_Görev_
Aşağıda yer alan, Seks ve Sözüm ona Şehir sergisini anlatan yazıyı son cümlesinden itibaren sürdürün.

_Metin bölümü_
__________________________________________________
Kısa Ömürlünün, Yığılmanın ve Geçicinin Kültürü

MELİS UĞURLU

Seks ve Sözüm ona Şehir sergisi, New York'ta 1990-2000 yıllarında kentli yaşamını şekillendiren etkileri araştırıyor. Melis Uğurlu, “çetrefilli bir oyun alanı”nı konu edinen sergiye dair izlenimlerini yazdı.

Andres Jaque (Office for Political Innovation), Miguel de Guzman (Imagen Subliminal) ile birlikte, “Sex and the City” televizyon programının yirminci yılını, programın yayınlandığı günden beri geçen sürede şehirli yaşam tarzı ve kültürel eğilimleri şekillendirmiş toplumsal, çevresel, ekonomik ve politik etkileri araştırarak kutluyor. Bir ortak çalışma ürünü olan Sex and the So-Called City (Seks ve Sözüm ona Şehir) sergisi, mülkiyet temelli ekonomiye geçişle gayrimenkul sektörünün gelişiminden toplumun aşırı (hiper) kapitalistleşmesine (hyper-capitalization), enerji üretimi ve dağıtımına, 1990’ların sonu 2000’lerin başı arasında şehrin geçirdiği çeşitli dönüşümleri didikliyor.

Sergiye ev sahipliği yapan Storefront for Art and Architecture’ın sergi alanına girmek, bu şehirde yaşamanın fiili deneyimiyle oldukça benzer hakikaten: Bir uğultuya dönüşerek mekanla etkileşimimizin içine nüfuz eden yüksek sesli araba kornaları eşliğinde türlü çeşit içerikle doldurulmuş, şüpheye yer bırakmayacak kadar küçük bir alan.

Sergi insan yapımı teknolojik yeniliklerin, mimari öğelerin ve moda nesnelerinin, dar ve uzun bir mekanda birbirlerinin yanı başında durduğu bir transmedya anlatısı olarak kurgulanmış: haritalar, matkap ucu gibi hidrolik kırılma aletleri ve maden bölgelerinin gelişimini gösteren algılayıcı cihazlar, 432 Park Avenue binasının en pahalı mimari bileşeni olan ve “doğal ışığı polarize ederek renk tayfının mavi kısmını yoğunlaştırması” amacıyla tasarlanmış Eckelt Lite Wall camı, pornografik sinematografinin grunge tarzı karanlık ve düşük kaliteli görünen iç mekanlardan güneşli açık plan, ortak yönetim apartman katlarına (condominium) geçişini tasvir eden fotoğraflar, Sex and the City’de Carrie Bradshaw giydikten sonra şehrin modasını tayin etmiş olan Manola Blahnik’in meşhur sivri burunlu topuklu ayakkabılarının (şu an eBay’de 59 dolara çokça satılan) birebir nüshaları. Bu nesneler dizisinin bitiminde, küratörler tarafından hazırlanmış bir belgesel ve televizyon dizisinden seçili videolar bir platforma, tavana ve sergi alanının duvarlarına yansıtılmış halde tekrar tekrar oynuyor.
__________________________________________________
_Toplanan veriler_
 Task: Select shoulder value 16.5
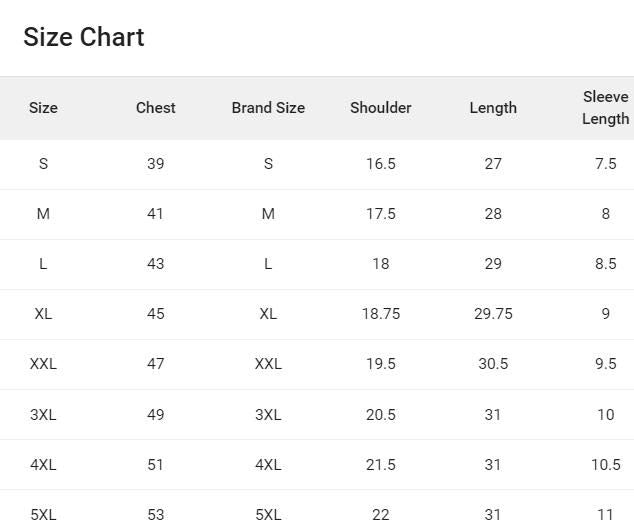click(381, 164)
__________________________________________________
_Doğru yanıt_
Açıkçası, bu fuzuli temalar yığını ve farklı alanlara dair önsözler, verili zaman aralığında New York şehrinin dönüşümünün özünü oturtmaya çalışırken başımı döndürdü. Sonra, küratörün New York’u “bir metropol değil, ölçeklerarası katmanlarıyla kentlerarası bir kompozisyon” olarak tanımlamasını anımsadım. New York şehri, pek çok etkinin birlikteliğinden oluşuyor. Sadece mimarlık, gayrimenkul, ekonomi ya da şehrin kentleşmesini belirleyen medya değil, tüm bileşenlerin kesişiminde olan başka bir şey bu: yaşam tarzı ve kültür. Kültür, metropolü tamamen gasp etmiş ve kentleşme, şehrin insanlarının arzularına bel bağlamış durumda. New York, tek bir şey olamaz, hiçbir zaman da olamayacak, ama kesin olan bir şey varsa o da şehrin daimi bir dönüşüm içinde olduğu.

Tam şu anda ünlü mimar, teorisyen ve yazar Rem Koolhaas’ın Manhattan üzerine geçmişe dönük, şehri “katı bir kaosun metropolü” ve “ilerleme tiyatrosu” olarak tanımlayan manifestosunu hatırlatmak adeta kaçınılmaz. Koolhaas, Manhattan adasının, özünde daimi değişim anlamına gelen, üst üste binmiş yaşam tarzı katmanlarını tarif etmek için “yığılma kültürü” terimini kullanalı kırk yıl oldu belki ama terim bugün hala geçerli. Küratörlerin 1990’lar ve 2000’lerdeki dönüşüm üzerine kurdukları anlatı, Koolhaas’ın 1978’teki gözlemlerinden çok da farklı sayılmaz.

New York’un kentsel ilerlemesi, şehrin neredeyse her on yılda bir kendini yeniden icat ettiği bir amneziye bağlı. Nüfusunun büyük bir kısmını göçmenler oluşturuyor; mimarlık ve teknolojik gelişmelerce beslenen yeni deneyimlere karşı bir açlık var. New York’un kendisi, insanların, eğilimlerin ve dolayısıyla şehrin geçici olarak değiştiği, bir uçucu insani arzular kümesi.

Şehrin strüktürüne katmanlar eklemenin yeni yollarını mütemadiyen bulduğu bu kentsel rekabetin ortasında, odağımızı Manhattan’dan uzaklaştırmak üzere bir değer duruyor köprünün hemen ardında: Brooklyn.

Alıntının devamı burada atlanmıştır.